Bialik also makes a good point that rules out random sampling error as the culprit:
If the problem were merely sampling error, you would expect about the same number of seats to erroneously be assigned to Fatah as to Hamas. Yet all of the error seemed to go Hamas's way. Both pollsters showed Fatah beating Hamas by seven percentage points overall, yet Hamas edged Fatah by three percentage points in total votes. And since both survey groups polled more than 10,000 voters across all 16 districts, their margin of error for the overall vote was closer to 2%.

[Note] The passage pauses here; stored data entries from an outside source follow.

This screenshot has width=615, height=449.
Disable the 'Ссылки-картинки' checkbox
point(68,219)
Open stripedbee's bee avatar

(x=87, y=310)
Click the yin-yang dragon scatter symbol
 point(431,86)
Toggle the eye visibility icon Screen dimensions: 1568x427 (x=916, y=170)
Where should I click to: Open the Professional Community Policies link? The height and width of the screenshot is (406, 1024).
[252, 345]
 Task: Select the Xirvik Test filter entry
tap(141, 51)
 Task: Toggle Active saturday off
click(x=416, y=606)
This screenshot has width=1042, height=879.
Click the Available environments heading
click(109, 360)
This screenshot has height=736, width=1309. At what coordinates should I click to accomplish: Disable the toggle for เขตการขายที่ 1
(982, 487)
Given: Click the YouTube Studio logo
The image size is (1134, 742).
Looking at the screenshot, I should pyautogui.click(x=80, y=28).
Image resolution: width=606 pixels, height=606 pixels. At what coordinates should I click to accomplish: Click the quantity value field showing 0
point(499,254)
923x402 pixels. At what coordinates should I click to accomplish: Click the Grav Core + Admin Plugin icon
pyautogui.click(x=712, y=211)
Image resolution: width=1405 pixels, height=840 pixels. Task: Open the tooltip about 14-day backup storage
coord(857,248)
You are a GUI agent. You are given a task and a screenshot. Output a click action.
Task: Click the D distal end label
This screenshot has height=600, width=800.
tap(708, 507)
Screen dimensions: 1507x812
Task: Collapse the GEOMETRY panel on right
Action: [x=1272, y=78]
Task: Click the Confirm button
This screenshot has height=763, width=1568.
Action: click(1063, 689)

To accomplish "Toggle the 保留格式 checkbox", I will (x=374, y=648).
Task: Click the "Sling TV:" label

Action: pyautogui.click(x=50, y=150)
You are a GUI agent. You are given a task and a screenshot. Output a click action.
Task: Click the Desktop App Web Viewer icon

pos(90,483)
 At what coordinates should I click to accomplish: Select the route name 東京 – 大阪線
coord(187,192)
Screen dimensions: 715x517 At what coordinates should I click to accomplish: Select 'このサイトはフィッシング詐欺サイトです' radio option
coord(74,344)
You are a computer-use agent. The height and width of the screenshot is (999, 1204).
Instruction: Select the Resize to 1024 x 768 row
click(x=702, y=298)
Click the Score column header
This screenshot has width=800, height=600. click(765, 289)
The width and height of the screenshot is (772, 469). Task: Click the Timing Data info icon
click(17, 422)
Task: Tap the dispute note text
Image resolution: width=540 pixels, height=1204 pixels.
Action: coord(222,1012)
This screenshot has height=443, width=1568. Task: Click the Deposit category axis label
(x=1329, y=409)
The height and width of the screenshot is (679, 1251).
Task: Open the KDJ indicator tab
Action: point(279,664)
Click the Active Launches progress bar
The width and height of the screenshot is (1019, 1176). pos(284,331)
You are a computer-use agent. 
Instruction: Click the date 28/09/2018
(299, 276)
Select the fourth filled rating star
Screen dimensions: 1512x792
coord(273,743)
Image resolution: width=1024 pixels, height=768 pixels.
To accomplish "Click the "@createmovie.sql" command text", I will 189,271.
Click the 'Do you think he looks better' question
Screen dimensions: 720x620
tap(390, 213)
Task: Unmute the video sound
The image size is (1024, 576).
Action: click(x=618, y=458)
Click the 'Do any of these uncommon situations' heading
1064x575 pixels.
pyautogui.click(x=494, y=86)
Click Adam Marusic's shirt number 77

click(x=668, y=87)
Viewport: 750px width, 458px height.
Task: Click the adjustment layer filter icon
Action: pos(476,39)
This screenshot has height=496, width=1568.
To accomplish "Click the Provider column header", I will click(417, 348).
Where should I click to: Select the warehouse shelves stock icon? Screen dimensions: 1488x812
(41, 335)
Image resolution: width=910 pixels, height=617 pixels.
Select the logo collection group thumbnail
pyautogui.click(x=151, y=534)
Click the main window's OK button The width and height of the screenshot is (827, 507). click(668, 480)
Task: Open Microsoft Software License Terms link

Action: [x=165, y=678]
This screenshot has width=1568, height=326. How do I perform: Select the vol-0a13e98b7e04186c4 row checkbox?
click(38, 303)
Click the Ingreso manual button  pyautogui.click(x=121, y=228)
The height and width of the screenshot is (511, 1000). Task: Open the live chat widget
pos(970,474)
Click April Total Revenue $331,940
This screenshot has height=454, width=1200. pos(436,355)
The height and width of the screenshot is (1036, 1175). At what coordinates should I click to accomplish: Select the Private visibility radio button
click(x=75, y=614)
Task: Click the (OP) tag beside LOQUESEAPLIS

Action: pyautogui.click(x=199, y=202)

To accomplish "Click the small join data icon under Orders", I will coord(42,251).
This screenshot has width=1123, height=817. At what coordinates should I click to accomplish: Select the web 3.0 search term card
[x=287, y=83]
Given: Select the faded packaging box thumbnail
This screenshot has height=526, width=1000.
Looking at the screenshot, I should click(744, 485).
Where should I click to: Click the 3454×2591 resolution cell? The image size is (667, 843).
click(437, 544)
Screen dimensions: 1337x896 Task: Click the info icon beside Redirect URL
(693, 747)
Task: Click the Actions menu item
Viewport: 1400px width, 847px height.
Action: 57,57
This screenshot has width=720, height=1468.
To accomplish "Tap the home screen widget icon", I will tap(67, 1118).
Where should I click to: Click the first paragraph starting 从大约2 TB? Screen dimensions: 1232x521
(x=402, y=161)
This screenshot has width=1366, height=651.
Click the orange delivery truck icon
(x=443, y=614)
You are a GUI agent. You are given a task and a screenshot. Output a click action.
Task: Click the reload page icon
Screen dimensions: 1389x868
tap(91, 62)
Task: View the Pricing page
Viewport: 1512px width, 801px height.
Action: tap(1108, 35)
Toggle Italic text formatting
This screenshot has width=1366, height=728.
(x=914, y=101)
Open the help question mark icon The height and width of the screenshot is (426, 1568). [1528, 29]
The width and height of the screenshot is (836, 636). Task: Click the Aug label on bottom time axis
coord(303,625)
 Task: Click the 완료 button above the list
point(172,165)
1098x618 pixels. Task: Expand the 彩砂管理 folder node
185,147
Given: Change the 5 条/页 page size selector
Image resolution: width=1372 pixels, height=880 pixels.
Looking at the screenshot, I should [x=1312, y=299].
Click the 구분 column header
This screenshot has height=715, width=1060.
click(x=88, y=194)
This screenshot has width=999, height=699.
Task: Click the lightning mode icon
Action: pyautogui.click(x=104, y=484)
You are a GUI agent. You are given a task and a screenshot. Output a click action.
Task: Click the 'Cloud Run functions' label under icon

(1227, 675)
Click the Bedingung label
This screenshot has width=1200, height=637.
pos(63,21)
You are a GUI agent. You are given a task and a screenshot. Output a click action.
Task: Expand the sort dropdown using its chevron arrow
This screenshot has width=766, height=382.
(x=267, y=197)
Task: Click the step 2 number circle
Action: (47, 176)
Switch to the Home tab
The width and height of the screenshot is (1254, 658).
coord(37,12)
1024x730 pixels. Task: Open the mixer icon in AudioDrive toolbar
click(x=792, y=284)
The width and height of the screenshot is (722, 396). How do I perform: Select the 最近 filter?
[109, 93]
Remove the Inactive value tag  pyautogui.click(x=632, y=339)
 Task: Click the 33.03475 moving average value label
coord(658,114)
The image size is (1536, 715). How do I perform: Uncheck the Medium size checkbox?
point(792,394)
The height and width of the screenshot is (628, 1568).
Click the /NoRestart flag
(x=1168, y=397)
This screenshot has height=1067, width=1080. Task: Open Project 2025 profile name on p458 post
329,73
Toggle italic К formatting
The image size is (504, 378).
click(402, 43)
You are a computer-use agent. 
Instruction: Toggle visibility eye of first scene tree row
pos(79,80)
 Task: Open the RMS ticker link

One of the issues the piece races is what to do in the face of potential non-response bias. Bialik quotes Dr. Said as follows:
But here is the rub: How do you know the non-responses are overwhelmingly for Hamas? (Or for George Bush in 2004?) There may be good reason to think this is so, but what data support the inference? In the U.S. we have the advantage of sample precinct returns which provide a check on the exit polls. As data come in from sample precincts they are compared with exit results from the same precinct, which allows estimation of how much non-response might be affecting the exit results. Such an option doesn't exist in the Palestinian case, where the counting process is much slower. So a Palestinian exit pollster is faced with a dilemma: adjust the results based on substantive expectations (really, your best subjective judgement about non-respondents) and admit that your statistical results are shifted by a clearly non-data driven component (which could be wrong). OR, decline to introduce non-data driven elements into the calculations, with the clear risk that your results may be biased by selective non-response. That is a really tough decision. (A third option would be to compare current results with historical election returns, but in the Palestinian case there is very little past election data to use. That will, of course, improve over time if democratic elections continue to be the practice. Such a comparison can't account for across the board shifts, but might provide some leverage on non-response that is otherwise unavailable.)
Still, Dr. Said blames himself for committing a fundamental error in data analysis: He changed his methodology in the face of surprising results. Logic dictated that, with or without Hamas interference, many mainstream voters who backed Hamas as a protest vote wouldn't reveal their choice to a stranger conducting an exit poll, Dr. Said says. And a greater refusal rate than usual -- his was 10%, above his norm of 8% -- would be expected in such a controversial contest. So he initially planned to assign more of the refusals to the Hamas ledger.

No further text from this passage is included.